How k-means works is that it slowly clusters data by moving them towards the closest centroids and then repositioning the centroids. Or this algorithm:

1. Assigning each training example $x^{(i)}$ to its closest centroid, and
2. Recomputing the mean of each centroid using the points assigned to it.

K-means always converges

In [None]:
import numpy as np

def find_closest_centroids(X, centroids):
    """
    Computes the centroid memberships for every example

    Args:
        X (ndarray): (m, n) Input values
        centroids (ndarray): (K, n) centroids

    Returns:
        idx (array_like): (m,) closest centroids

    """
    K = centroids.shape[0]
    idx = np.zeros(X.shape[0], dtype=int)
    for i in range(X.shape[0]):
        mintroid=0
        for j in range(K):
            if np.linalg.norm(X[i]-centroids[j])<np.linalg.norm(X[i]-centroids[mintroid]):
                mintroid=j
                idx[i]=j
    return idx

In [None]:
def compute_centroids(X, idx, K):
    """
    Returns the new centroids by computing the means of the
    data points assigned to each centroid.

    Args:
        X (ndarray):   (m, n) Data points
        idx (ndarray): (m,) Array containing index of closest centroid for each
                       example in X. Concretely, idx[i] contains the index of
                       the centroid closest to example i
        K (int):       number of centroids

    Returns:
        centroids (ndarray): (K, n) New centroids computed
    """

    # Useful variables
    m, n = X.shape

    centroids = np.zeros((K, n))
    for i in range(K):
        sum=np.zeros(n)
        num=0
        for j in range(m):
            if idx[j]==i:
                sum+=X[j]
                num+=1
        centroids[i]=sum/num

    return centroids

You should run k-means several times with different numbers of centroids, because depending on where the centroids are initialized, we can end up with different groupings.
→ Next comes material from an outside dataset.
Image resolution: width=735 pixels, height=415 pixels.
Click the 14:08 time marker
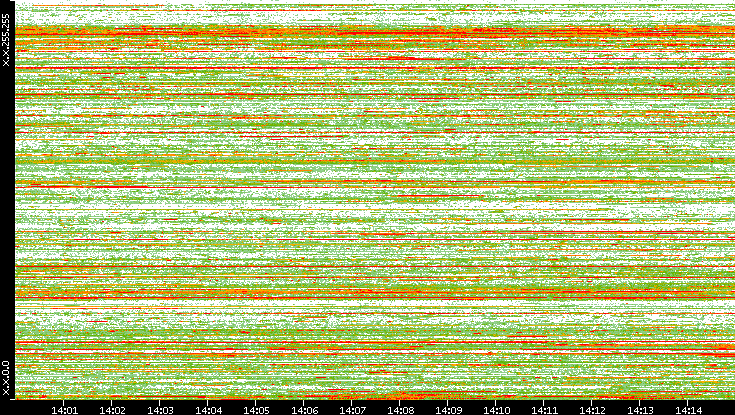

Then, we can choose the final configuration which gives the least error (average sum of distances away from the final centroid matching).

In [None]:
def kMeans_init_centroids(X, K):
    """
    This function initializes K centroids that are to be
    used in K-Means on the dataset X

    Args:
        X (ndarray): Data points
        K (int):     number of centroids/clusters

    Returns:
        centroids (ndarray): Initialized centroids
    """

    # Randomly reorder the indices of examples
    randidx = np.random.permutation(X.shape[0])

    # Take the first K examples as centroids
    centroids = X[randidx[:K]]

    return centroids